▶ **EXERCISE INSTRUCTIONS**
A complete and exact copy of the entries below is the expected result.

▶ **RECORDS SUPPLIED**

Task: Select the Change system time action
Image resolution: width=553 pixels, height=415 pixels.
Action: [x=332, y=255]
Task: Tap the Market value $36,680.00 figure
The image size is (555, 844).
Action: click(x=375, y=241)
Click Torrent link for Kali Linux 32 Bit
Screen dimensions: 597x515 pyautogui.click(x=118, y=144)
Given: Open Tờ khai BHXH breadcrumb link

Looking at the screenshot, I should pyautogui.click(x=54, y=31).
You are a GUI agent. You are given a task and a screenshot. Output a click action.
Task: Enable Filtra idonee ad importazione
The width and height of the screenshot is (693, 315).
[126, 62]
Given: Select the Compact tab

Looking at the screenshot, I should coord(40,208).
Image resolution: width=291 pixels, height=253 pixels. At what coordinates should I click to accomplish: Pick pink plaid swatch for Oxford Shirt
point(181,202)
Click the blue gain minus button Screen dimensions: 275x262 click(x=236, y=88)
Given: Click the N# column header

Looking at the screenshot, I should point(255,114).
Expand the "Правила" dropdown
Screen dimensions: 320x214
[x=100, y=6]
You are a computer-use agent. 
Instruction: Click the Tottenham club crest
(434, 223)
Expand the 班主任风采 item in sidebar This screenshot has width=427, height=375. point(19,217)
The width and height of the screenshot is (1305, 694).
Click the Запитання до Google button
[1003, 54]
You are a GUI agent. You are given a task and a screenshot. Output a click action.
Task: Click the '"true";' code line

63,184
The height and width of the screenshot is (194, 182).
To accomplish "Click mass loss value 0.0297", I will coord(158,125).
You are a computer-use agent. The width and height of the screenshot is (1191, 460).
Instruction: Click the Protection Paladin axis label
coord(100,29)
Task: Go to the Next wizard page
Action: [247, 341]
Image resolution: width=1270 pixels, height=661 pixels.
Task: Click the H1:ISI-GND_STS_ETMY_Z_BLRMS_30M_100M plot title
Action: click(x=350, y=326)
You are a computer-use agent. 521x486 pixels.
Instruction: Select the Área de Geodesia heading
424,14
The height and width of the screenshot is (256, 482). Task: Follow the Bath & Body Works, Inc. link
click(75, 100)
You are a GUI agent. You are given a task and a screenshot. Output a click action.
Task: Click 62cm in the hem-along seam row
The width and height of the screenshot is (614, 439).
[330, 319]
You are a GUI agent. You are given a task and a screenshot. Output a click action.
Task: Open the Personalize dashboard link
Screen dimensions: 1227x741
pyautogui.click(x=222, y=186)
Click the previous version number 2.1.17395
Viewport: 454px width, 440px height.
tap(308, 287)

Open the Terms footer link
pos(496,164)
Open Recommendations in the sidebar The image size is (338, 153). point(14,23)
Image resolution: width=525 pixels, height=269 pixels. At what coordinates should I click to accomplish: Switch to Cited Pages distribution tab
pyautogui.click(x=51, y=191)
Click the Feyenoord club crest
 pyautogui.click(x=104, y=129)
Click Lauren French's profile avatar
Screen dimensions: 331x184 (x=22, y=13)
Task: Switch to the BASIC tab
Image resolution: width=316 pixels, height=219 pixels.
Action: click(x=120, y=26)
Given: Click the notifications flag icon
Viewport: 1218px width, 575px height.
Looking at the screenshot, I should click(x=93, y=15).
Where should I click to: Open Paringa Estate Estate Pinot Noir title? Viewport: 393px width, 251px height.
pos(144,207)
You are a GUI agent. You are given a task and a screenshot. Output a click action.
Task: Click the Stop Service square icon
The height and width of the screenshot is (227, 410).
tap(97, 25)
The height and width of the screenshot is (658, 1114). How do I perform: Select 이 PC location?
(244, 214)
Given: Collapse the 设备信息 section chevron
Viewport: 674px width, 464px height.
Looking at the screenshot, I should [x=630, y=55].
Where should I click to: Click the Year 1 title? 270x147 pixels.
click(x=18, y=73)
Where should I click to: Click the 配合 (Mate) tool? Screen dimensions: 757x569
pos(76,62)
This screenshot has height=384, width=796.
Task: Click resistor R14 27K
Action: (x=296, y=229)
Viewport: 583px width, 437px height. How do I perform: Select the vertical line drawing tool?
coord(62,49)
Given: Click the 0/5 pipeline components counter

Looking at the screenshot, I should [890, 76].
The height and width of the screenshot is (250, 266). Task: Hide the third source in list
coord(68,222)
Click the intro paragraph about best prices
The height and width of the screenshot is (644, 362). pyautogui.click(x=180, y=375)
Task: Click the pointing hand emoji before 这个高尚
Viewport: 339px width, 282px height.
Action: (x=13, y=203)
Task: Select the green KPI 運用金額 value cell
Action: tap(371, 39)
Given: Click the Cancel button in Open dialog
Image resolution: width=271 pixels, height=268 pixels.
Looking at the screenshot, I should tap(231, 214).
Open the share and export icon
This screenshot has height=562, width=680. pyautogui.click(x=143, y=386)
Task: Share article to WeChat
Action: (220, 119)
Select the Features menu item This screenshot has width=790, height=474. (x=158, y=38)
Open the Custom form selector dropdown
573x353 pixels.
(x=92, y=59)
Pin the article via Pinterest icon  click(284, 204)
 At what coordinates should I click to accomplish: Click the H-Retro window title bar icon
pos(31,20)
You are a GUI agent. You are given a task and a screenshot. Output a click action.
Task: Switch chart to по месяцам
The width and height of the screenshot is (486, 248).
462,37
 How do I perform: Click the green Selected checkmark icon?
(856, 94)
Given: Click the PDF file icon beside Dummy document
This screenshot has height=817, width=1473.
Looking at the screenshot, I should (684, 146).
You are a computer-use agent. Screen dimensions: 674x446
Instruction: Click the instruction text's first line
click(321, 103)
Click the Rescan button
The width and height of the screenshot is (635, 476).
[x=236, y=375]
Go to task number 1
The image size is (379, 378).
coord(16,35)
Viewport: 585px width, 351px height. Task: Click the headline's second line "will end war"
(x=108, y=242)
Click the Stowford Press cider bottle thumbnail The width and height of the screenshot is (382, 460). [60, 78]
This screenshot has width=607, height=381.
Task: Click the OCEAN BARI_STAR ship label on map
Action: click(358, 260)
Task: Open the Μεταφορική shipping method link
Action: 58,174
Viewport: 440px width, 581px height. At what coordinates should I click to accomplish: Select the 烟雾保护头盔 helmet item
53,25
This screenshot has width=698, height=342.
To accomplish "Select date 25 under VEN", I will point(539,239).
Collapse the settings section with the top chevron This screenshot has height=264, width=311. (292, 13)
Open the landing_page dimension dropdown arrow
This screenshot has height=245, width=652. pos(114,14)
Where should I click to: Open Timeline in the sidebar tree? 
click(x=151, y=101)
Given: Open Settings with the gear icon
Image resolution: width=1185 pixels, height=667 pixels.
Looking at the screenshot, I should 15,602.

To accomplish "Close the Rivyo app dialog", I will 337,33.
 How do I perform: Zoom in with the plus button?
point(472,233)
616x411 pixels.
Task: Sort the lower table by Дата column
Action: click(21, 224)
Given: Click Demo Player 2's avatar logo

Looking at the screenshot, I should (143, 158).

▶ **RESPONSE TO THE EXERCISE**
Task: Select the Change system time action
Image resolution: width=553 pixels, height=415 pixels.
Action: [x=332, y=255]
Task: Tap the Market value $36,680.00 figure
The image size is (555, 844).
Action: click(x=375, y=241)
Click Torrent link for Kali Linux 32 Bit
Screen dimensions: 597x515 pyautogui.click(x=118, y=144)
Given: Open Tờ khai BHXH breadcrumb link

Looking at the screenshot, I should pyautogui.click(x=54, y=31).
You are a GUI agent. You are given a task and a screenshot. Output a click action.
Task: Enable Filtra idonee ad importazione
The width and height of the screenshot is (693, 315).
[126, 62]
Given: Select the Compact tab

Looking at the screenshot, I should coord(40,208).
Image resolution: width=291 pixels, height=253 pixels. At what coordinates should I click to accomplish: Pick pink plaid swatch for Oxford Shirt
point(181,202)
Click the blue gain minus button Screen dimensions: 275x262 click(x=236, y=88)
Given: Click the N# column header

Looking at the screenshot, I should point(255,114).
Expand the "Правила" dropdown
Screen dimensions: 320x214
[x=100, y=6]
You are a computer-use agent. 
Instruction: Click the Tottenham club crest
(434, 223)
Expand the 班主任风采 item in sidebar This screenshot has width=427, height=375. point(19,217)
The width and height of the screenshot is (1305, 694).
Click the Запитання до Google button
[1003, 54]
You are a GUI agent. You are given a task and a screenshot. Output a click action.
Task: Click the '"true";' code line

63,184
The height and width of the screenshot is (194, 182).
To accomplish "Click mass loss value 0.0297", I will coord(158,125).
You are a computer-use agent. The width and height of the screenshot is (1191, 460).
Instruction: Click the Protection Paladin axis label
coord(100,29)
Task: Go to the Next wizard page
Action: [247, 341]
Image resolution: width=1270 pixels, height=661 pixels.
Task: Click the H1:ISI-GND_STS_ETMY_Z_BLRMS_30M_100M plot title
Action: click(x=350, y=326)
You are a computer-use agent. 521x486 pixels.
Instruction: Select the Área de Geodesia heading
424,14
The height and width of the screenshot is (256, 482). Task: Follow the Bath & Body Works, Inc. link
click(75, 100)
You are a GUI agent. You are given a task and a screenshot. Output a click action.
Task: Click 62cm in the hem-along seam row
The width and height of the screenshot is (614, 439).
[330, 319]
You are a GUI agent. You are given a task and a screenshot. Output a click action.
Task: Open the Personalize dashboard link
Screen dimensions: 1227x741
pyautogui.click(x=222, y=186)
Click the previous version number 2.1.17395
Viewport: 454px width, 440px height.
tap(308, 287)

Open the Terms footer link
pos(496,164)
Open Recommendations in the sidebar The image size is (338, 153). point(14,23)
Image resolution: width=525 pixels, height=269 pixels. At what coordinates should I click to accomplish: Switch to Cited Pages distribution tab
pyautogui.click(x=51, y=191)
Click the Feyenoord club crest
 pyautogui.click(x=104, y=129)
Click Lauren French's profile avatar
Screen dimensions: 331x184 (x=22, y=13)
Task: Switch to the BASIC tab
Image resolution: width=316 pixels, height=219 pixels.
Action: click(x=120, y=26)
Given: Click the notifications flag icon
Viewport: 1218px width, 575px height.
Looking at the screenshot, I should click(x=93, y=15).
Where should I click to: Open Paringa Estate Estate Pinot Noir title? Viewport: 393px width, 251px height.
pos(144,207)
You are a GUI agent. You are given a task and a screenshot. Output a click action.
Task: Click the Stop Service square icon
The height and width of the screenshot is (227, 410).
tap(97, 25)
The height and width of the screenshot is (658, 1114). How do I perform: Select 이 PC location?
(244, 214)
Given: Collapse the 设备信息 section chevron
Viewport: 674px width, 464px height.
Looking at the screenshot, I should [x=630, y=55].
Where should I click to: Click the Year 1 title? 270x147 pixels.
click(x=18, y=73)
Where should I click to: Click the 配合 (Mate) tool? Screen dimensions: 757x569
pos(76,62)
This screenshot has height=384, width=796.
Task: Click resistor R14 27K
Action: (x=296, y=229)
Viewport: 583px width, 437px height. How do I perform: Select the vertical line drawing tool?
coord(62,49)
Given: Click the 0/5 pipeline components counter

Looking at the screenshot, I should [890, 76].
The height and width of the screenshot is (250, 266). Task: Hide the third source in list
coord(68,222)
Click the intro paragraph about best prices
The height and width of the screenshot is (644, 362). pyautogui.click(x=180, y=375)
Task: Click the pointing hand emoji before 这个高尚
Viewport: 339px width, 282px height.
Action: (x=13, y=203)
Task: Select the green KPI 運用金額 value cell
Action: tap(371, 39)
Given: Click the Cancel button in Open dialog
Image resolution: width=271 pixels, height=268 pixels.
Looking at the screenshot, I should tap(231, 214).
Open the share and export icon
This screenshot has height=562, width=680. pyautogui.click(x=143, y=386)
Task: Share article to WeChat
Action: (220, 119)
Select the Features menu item This screenshot has width=790, height=474. (x=158, y=38)
Open the Custom form selector dropdown
573x353 pixels.
(x=92, y=59)
Pin the article via Pinterest icon  click(284, 204)
 At what coordinates should I click to accomplish: Click the H-Retro window title bar icon
pos(31,20)
You are a GUI agent. You are given a task and a screenshot. Output a click action.
Task: Switch chart to по месяцам
The width and height of the screenshot is (486, 248).
462,37
 How do I perform: Click the green Selected checkmark icon?
(856, 94)
Given: Click the PDF file icon beside Dummy document
This screenshot has height=817, width=1473.
Looking at the screenshot, I should (684, 146).
You are a computer-use agent. Screen dimensions: 674x446
Instruction: Click the instruction text's first line
click(321, 103)
Click the Rescan button
The width and height of the screenshot is (635, 476).
[x=236, y=375]
Go to task number 1
The image size is (379, 378).
coord(16,35)
Viewport: 585px width, 351px height. Task: Click the headline's second line "will end war"
(x=108, y=242)
Click the Stowford Press cider bottle thumbnail The width and height of the screenshot is (382, 460). [60, 78]
This screenshot has width=607, height=381.
Task: Click the OCEAN BARI_STAR ship label on map
Action: click(358, 260)
Task: Open the Μεταφορική shipping method link
Action: 58,174
Viewport: 440px width, 581px height. At what coordinates should I click to accomplish: Select the 烟雾保护头盔 helmet item
53,25
This screenshot has width=698, height=342.
To accomplish "Select date 25 under VEN", I will point(539,239).
Collapse the settings section with the top chevron This screenshot has height=264, width=311. (292, 13)
Open the landing_page dimension dropdown arrow
This screenshot has height=245, width=652. pos(114,14)
Where should I click to: Open Timeline in the sidebar tree? 
click(x=151, y=101)
Given: Open Settings with the gear icon
Image resolution: width=1185 pixels, height=667 pixels.
Looking at the screenshot, I should 15,602.

To accomplish "Close the Rivyo app dialog", I will 337,33.
 How do I perform: Zoom in with the plus button?
point(472,233)
616x411 pixels.
Task: Sort the lower table by Дата column
Action: click(21, 224)
Given: Click Demo Player 2's avatar logo

Looking at the screenshot, I should (143, 158).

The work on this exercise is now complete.